**What this task involves**: Every line in the records below that holds "computer" must be identified and copied.
--- Supplied data ---
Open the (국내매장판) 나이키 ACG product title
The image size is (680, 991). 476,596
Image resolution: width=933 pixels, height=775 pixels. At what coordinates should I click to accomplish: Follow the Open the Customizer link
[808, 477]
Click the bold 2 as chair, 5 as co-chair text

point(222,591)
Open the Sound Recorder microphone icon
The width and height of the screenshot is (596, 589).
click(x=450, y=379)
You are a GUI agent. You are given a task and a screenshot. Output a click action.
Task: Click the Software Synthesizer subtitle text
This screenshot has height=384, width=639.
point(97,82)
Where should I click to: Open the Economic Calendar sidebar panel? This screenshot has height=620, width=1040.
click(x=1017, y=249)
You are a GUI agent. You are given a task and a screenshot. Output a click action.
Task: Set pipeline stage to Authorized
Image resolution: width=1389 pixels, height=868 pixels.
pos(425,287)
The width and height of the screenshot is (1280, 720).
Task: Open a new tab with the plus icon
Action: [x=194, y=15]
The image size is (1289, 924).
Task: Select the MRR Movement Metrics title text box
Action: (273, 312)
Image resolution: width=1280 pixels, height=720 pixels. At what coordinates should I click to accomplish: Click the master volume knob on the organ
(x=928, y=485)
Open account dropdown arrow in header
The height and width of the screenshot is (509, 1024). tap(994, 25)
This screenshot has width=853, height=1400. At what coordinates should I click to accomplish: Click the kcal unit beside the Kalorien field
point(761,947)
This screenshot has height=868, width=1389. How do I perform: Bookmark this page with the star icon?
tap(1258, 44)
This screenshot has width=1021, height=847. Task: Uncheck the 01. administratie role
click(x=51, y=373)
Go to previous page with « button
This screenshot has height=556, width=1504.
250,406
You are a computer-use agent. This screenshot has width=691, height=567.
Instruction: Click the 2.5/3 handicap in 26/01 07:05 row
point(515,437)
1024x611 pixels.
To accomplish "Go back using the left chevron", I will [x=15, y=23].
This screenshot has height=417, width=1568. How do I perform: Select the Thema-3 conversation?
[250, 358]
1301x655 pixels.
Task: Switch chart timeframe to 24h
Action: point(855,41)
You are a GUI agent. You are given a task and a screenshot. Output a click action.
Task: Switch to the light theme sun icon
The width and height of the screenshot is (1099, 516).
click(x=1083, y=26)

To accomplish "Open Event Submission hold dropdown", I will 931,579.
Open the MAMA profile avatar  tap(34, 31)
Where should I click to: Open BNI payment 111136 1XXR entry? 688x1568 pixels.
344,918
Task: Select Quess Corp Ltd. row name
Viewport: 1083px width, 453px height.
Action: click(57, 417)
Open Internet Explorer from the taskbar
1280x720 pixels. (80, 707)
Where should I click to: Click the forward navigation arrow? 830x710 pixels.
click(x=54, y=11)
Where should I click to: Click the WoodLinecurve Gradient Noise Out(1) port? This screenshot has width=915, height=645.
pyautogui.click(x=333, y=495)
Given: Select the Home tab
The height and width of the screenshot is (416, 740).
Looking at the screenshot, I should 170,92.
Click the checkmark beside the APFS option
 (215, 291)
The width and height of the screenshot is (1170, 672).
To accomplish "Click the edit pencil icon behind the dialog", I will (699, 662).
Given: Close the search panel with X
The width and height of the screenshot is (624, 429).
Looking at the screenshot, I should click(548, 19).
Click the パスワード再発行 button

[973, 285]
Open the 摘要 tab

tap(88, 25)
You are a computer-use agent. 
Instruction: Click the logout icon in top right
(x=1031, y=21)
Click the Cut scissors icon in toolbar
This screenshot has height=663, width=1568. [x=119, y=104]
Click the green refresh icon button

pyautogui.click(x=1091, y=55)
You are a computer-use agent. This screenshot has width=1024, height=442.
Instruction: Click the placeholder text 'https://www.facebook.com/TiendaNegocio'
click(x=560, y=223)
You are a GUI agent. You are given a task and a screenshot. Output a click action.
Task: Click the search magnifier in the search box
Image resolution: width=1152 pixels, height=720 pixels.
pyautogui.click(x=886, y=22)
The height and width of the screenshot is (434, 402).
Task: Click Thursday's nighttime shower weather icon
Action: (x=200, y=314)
---
**Result**:
You are a computer-use agent. This screenshot has width=691, height=567.
You are a computer-use agent. 
You are a computer-use agent. This screenshot has width=1024, height=442.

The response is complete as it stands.